→ PROBLEM DETAILS:
Copy exactly the stretch of lines from the one holding "people are Tweeting" through the last line of the data below, inclusive. Leave out pictures.

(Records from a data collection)
────────────────────
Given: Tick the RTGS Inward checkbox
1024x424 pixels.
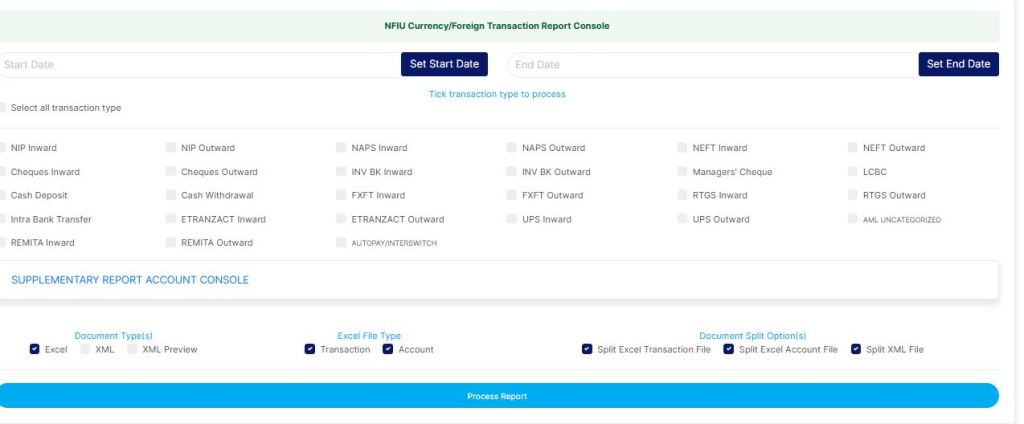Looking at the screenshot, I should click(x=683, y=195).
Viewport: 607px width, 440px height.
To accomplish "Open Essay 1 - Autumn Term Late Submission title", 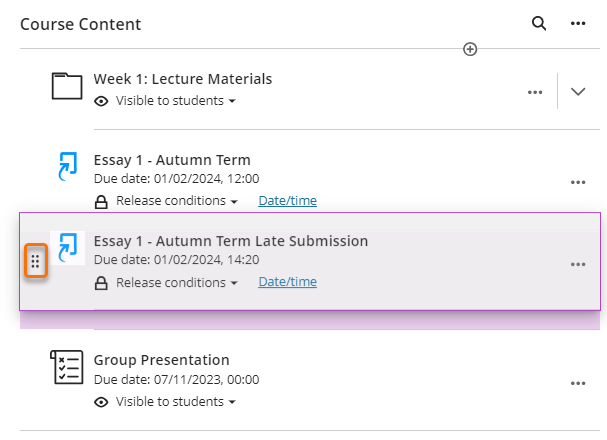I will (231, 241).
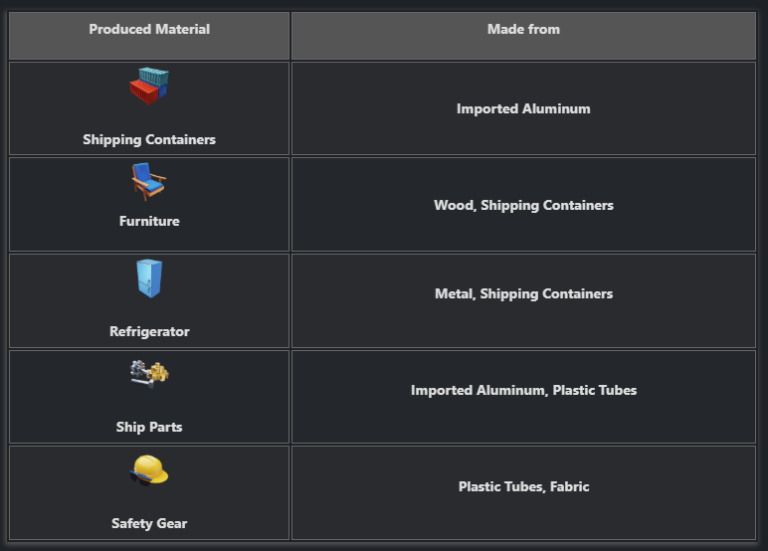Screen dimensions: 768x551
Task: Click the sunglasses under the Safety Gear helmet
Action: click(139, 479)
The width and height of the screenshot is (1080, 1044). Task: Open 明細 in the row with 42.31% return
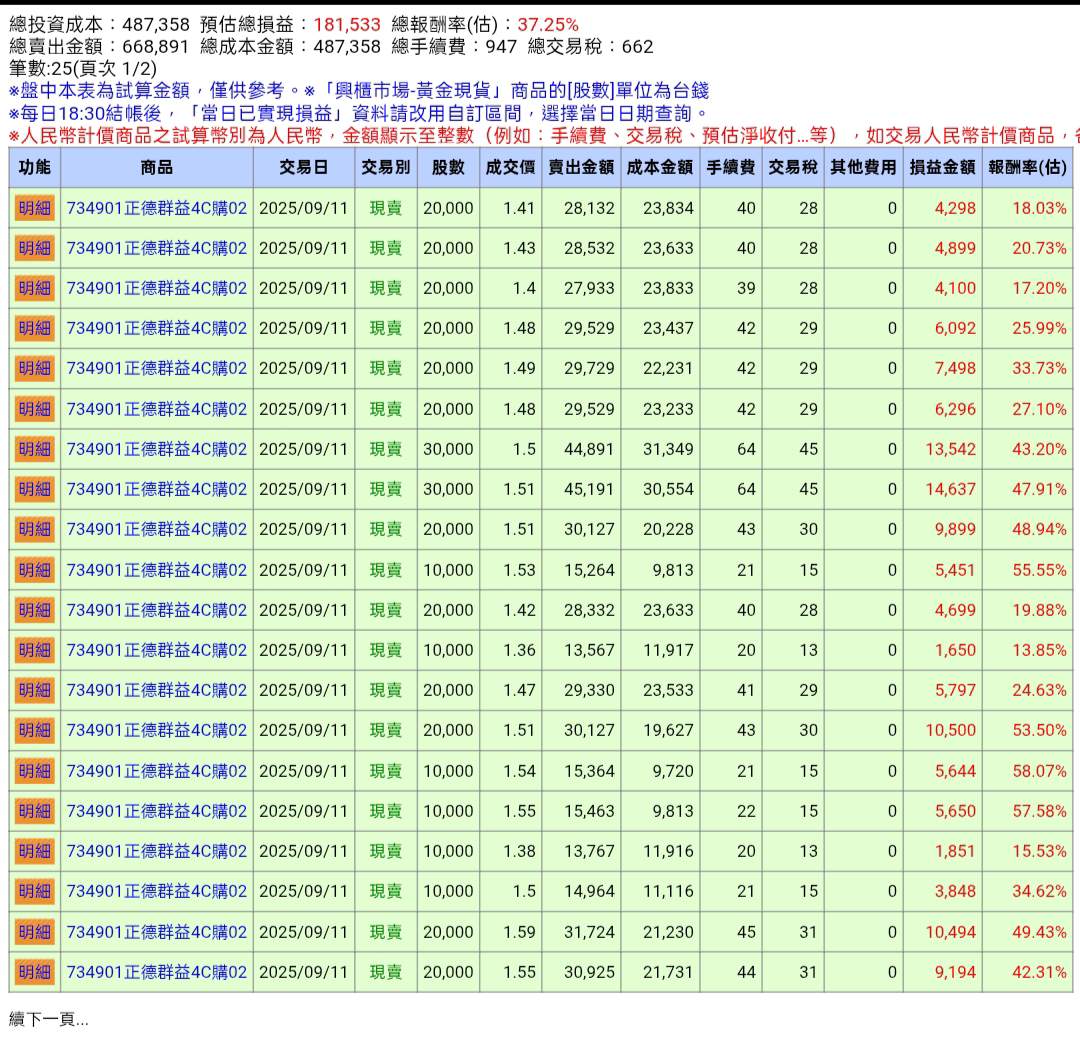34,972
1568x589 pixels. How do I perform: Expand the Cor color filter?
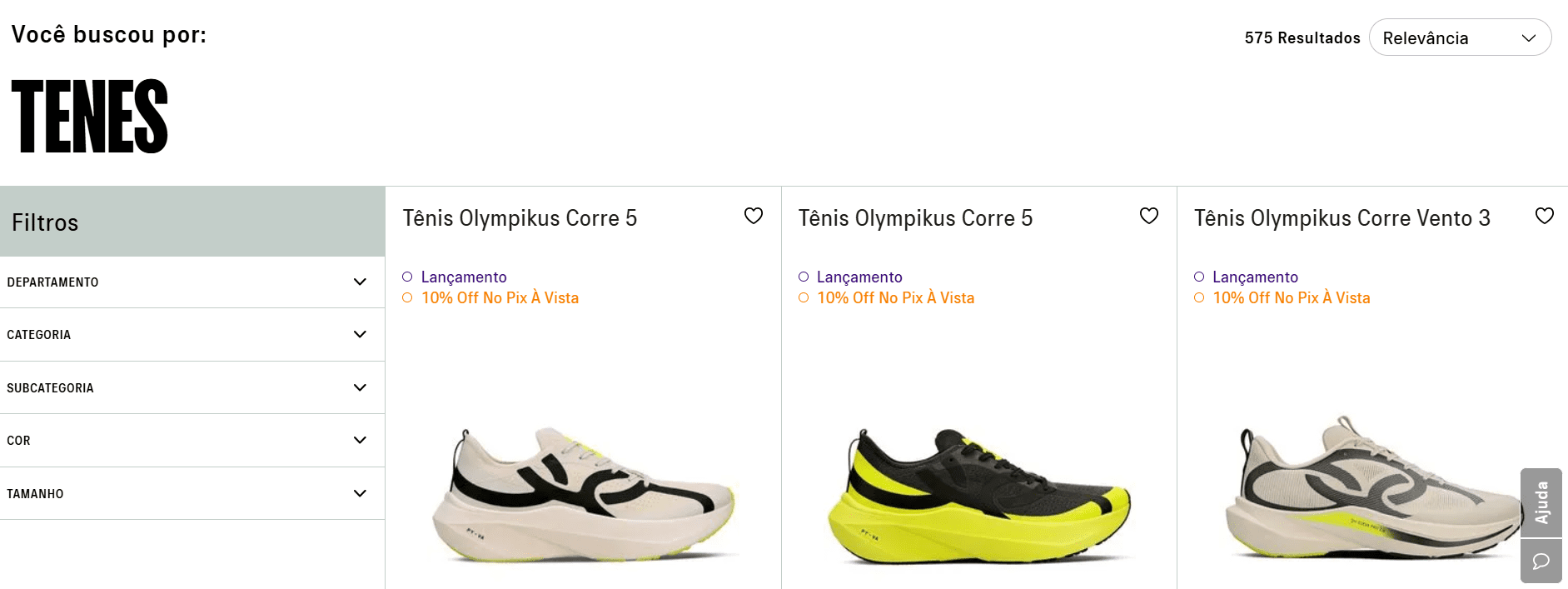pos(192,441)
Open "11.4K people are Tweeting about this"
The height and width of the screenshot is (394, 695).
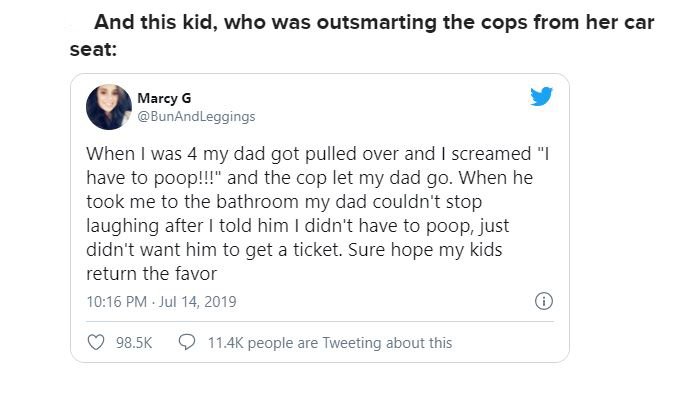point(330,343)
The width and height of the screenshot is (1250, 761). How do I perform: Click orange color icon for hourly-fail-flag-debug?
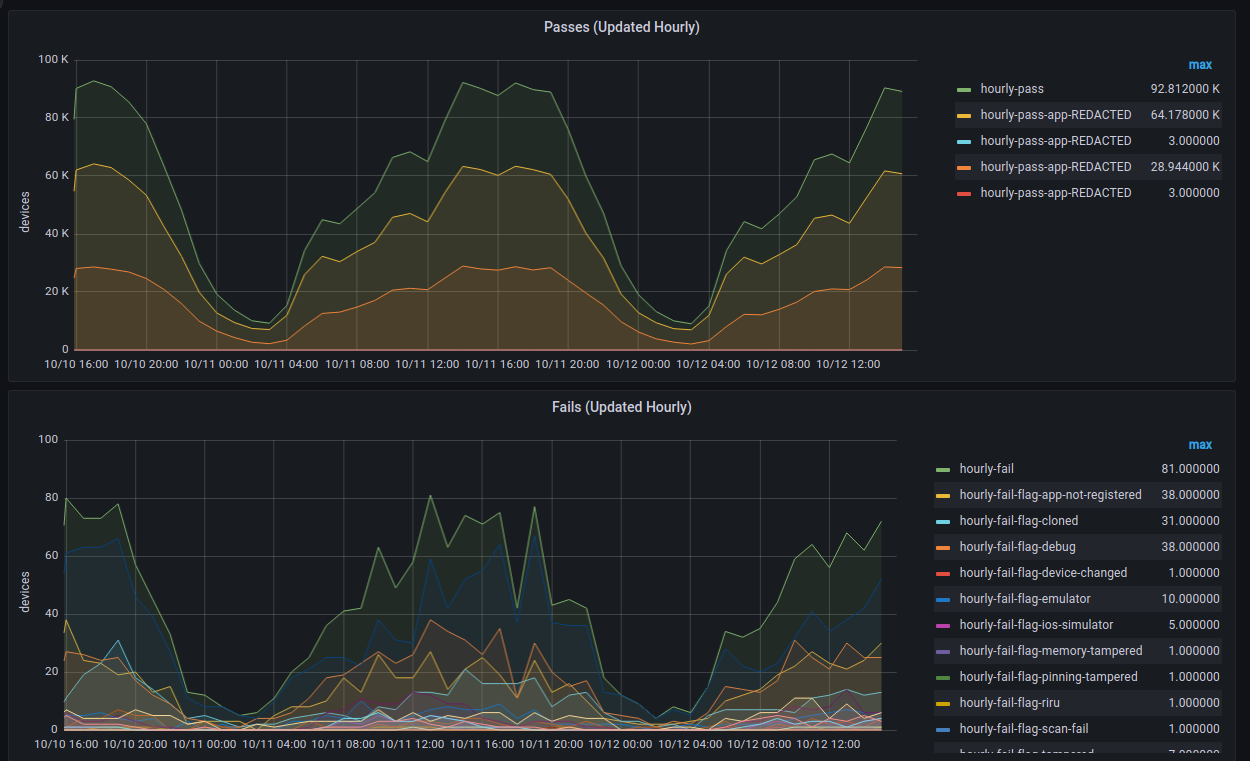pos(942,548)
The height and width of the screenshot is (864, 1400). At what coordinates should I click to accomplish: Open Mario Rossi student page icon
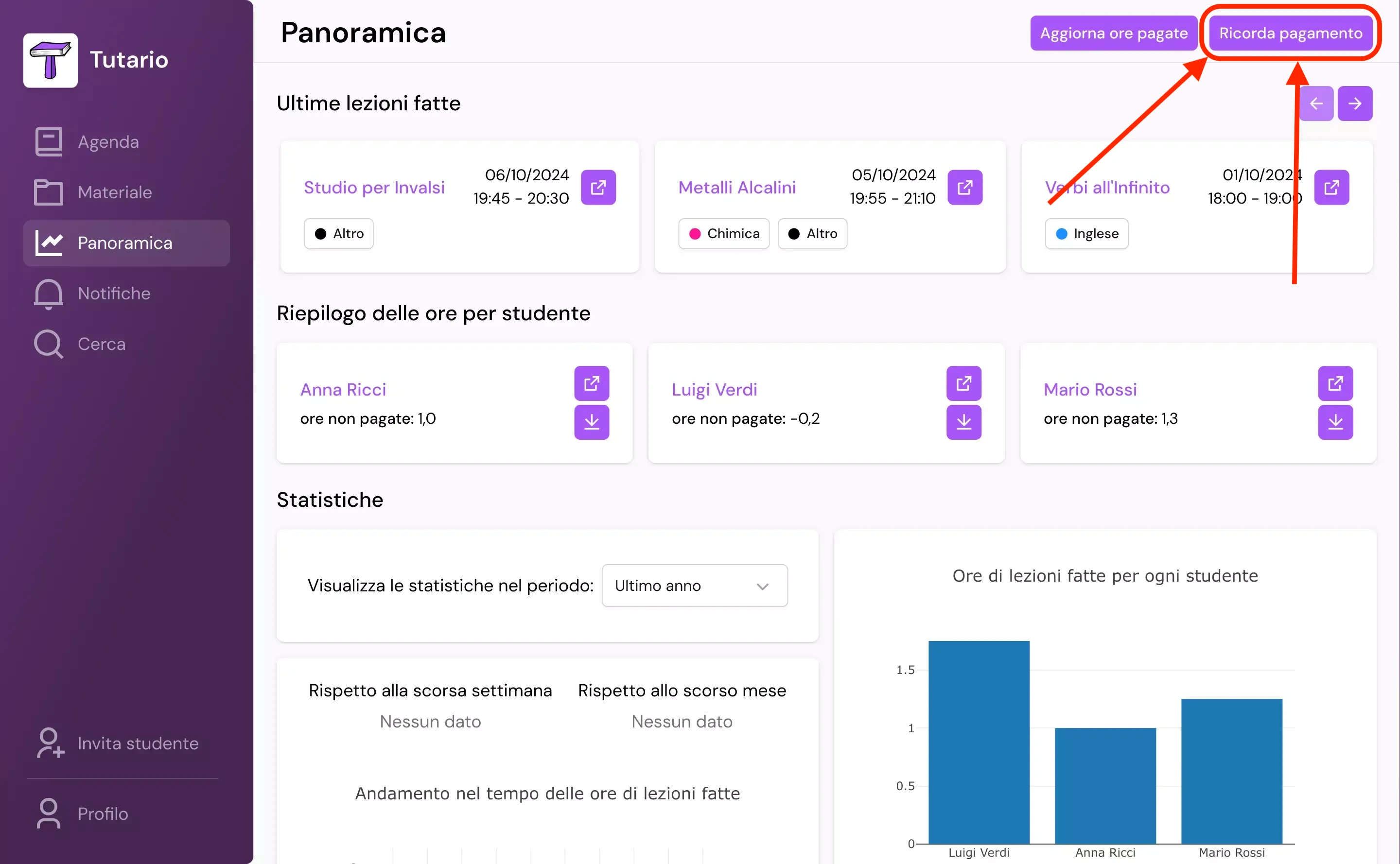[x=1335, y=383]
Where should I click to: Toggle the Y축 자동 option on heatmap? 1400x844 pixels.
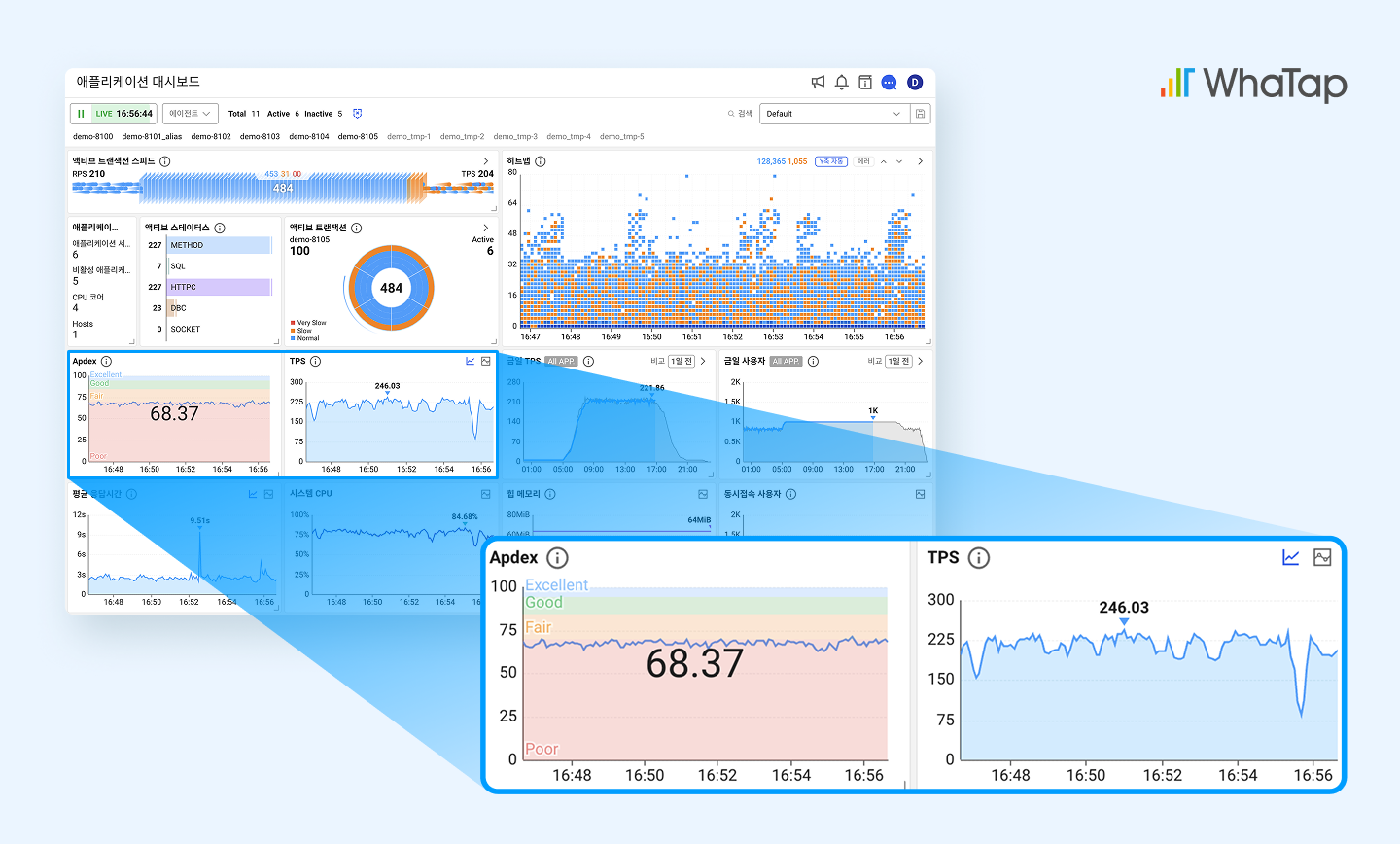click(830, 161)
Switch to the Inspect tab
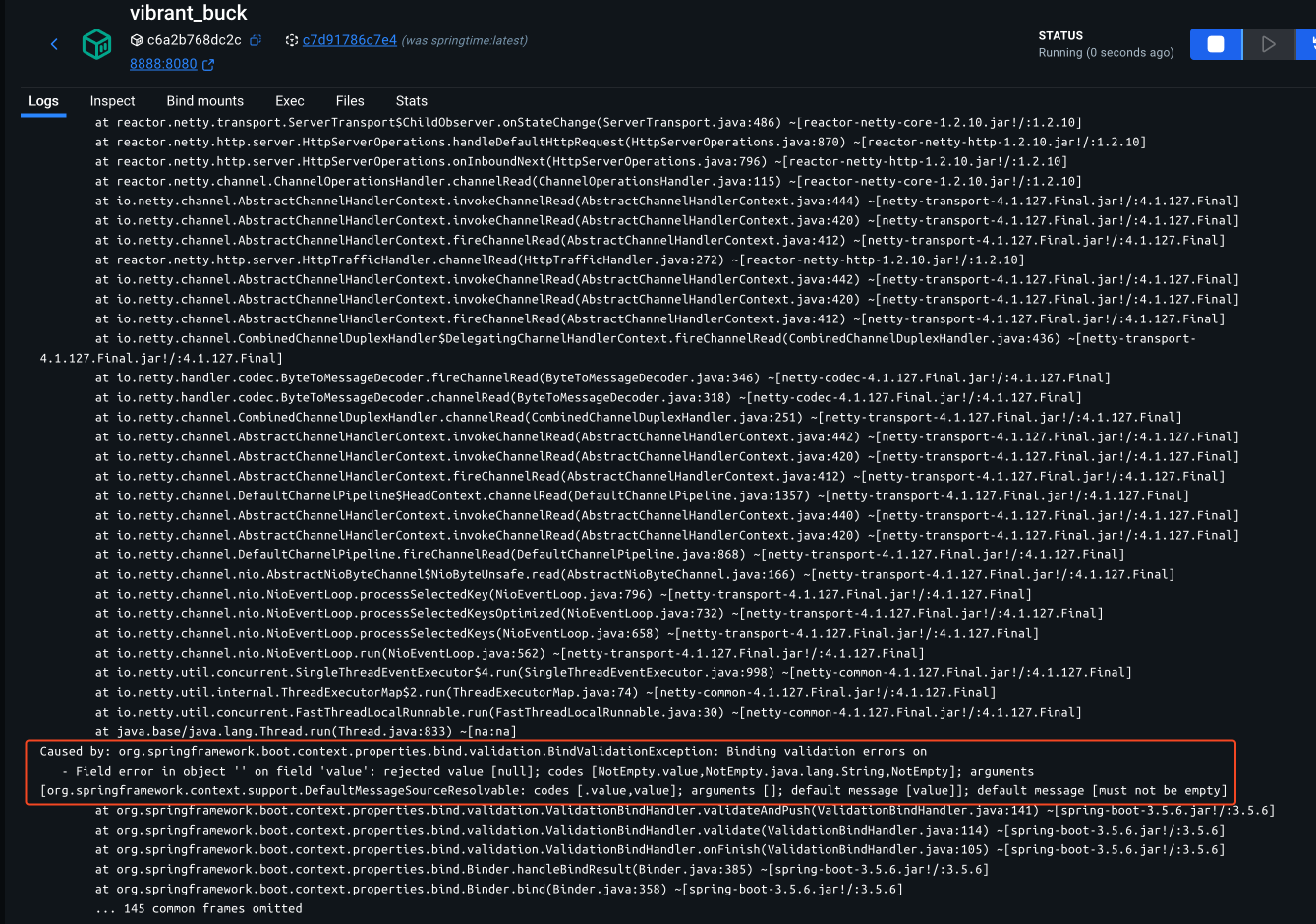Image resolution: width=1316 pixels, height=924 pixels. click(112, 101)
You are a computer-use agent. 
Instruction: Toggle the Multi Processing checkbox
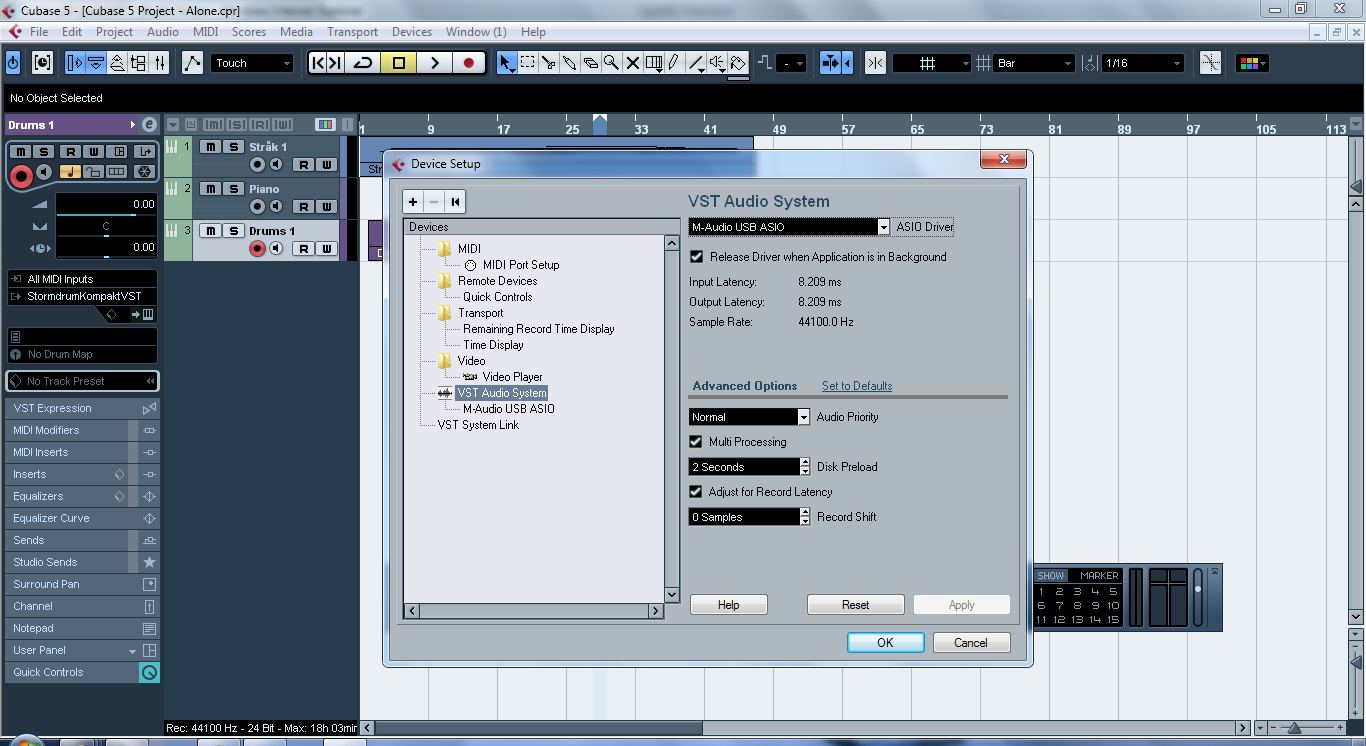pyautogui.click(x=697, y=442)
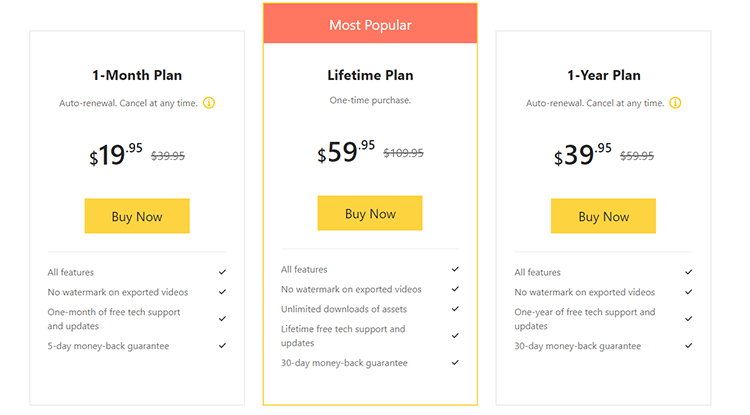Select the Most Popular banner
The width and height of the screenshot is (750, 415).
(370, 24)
────────────────────
→ WRITTEN RESPONSE:
Open "11.4K people are Tweeting about this"
The height and width of the screenshot is (394, 695).
point(330,343)
The width and height of the screenshot is (1250, 761). How do I perform: Click orange color icon for hourly-fail-flag-debug?
pos(942,548)
The height and width of the screenshot is (864, 1400). At what coordinates should I click to accomplish: Open Mario Rossi student page icon
[x=1335, y=383]
Where should I click to: Toggle the Y축 자동 option on heatmap? 1400x844 pixels.
click(830, 161)
Switch to the Inspect tab
Image resolution: width=1316 pixels, height=924 pixels. click(112, 101)
You are a computer-use agent. 
Instruction: Toggle the Multi Processing checkbox
pyautogui.click(x=697, y=442)
Select the Most Popular banner
The width and height of the screenshot is (750, 415).
(370, 24)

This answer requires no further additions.